Notre attention doit se porter non pas sur la conservation mais sur la transmission. La parade à l’oubli et à la perte de données n’est pas dans le stockage, mais dans l’accès libre et le partage.
Il nous faut faire aujourd’hui le pari que les générations futures, natives du numérique, auront une approche différente de la nôtre. L’entassement, l’accumulation, sont des réponses archétypales liées à la sédentarisation de notre espèce. La forme même du codex, des pages empilées les unes sur les autres, en témoigne. Avec le numérique les ressources essaiment naturellement si nous ne cherchons pas à les monétiser.
Vouloir à tous prix archiver les données numériques comme nous archivions les données manuscrites et imprimées est insensé. Avec la porosité entre territoires physiques et territoires numériques, le développement de l’internet des objets, de la réalité augmentée, l’innovation dans la visualisation des contenus et le design d’information, se pose la question de la pertinence d’une mémoire collective institutionnelle, entre guillemets “officielle” et forcément fictive, validée par quelques personnes autorisées en fait à effectuer un tri sélectif.

**Une série d'enregistrements**
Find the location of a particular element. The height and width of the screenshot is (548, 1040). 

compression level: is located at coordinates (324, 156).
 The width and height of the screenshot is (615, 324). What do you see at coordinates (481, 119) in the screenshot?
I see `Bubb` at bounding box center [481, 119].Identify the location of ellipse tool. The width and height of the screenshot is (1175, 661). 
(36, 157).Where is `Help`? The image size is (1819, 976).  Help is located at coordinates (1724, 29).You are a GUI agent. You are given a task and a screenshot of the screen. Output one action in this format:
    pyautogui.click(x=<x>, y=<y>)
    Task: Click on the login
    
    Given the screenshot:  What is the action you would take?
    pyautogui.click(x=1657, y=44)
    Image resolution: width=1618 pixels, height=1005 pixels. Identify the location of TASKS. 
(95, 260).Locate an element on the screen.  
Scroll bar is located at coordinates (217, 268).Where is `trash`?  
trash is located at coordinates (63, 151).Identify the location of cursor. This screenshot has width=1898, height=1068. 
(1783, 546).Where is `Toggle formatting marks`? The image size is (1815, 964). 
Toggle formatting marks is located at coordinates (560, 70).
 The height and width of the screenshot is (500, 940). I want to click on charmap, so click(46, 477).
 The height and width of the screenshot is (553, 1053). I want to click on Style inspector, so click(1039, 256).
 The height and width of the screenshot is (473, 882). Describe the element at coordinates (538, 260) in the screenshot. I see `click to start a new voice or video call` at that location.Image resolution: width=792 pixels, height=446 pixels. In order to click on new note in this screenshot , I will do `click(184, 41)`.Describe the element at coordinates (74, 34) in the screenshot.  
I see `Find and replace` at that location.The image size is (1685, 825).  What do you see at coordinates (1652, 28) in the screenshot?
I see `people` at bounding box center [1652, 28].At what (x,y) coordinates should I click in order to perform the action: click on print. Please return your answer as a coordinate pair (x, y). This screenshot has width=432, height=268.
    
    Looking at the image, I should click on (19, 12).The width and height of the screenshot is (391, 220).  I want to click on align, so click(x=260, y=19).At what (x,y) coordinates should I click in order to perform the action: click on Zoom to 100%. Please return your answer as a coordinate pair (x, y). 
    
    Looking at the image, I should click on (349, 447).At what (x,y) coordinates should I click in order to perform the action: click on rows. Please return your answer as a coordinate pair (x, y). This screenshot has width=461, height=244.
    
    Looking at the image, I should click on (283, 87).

**Consigne**
Dans le dernier paragraphe de l'extrait sur la mémoire numérique, relevez les adjectifs qui qualifient l'expression « mémoire collective », sans compter le participe « validée ».

**Corrigé**
institutionnelle, officielle, fictive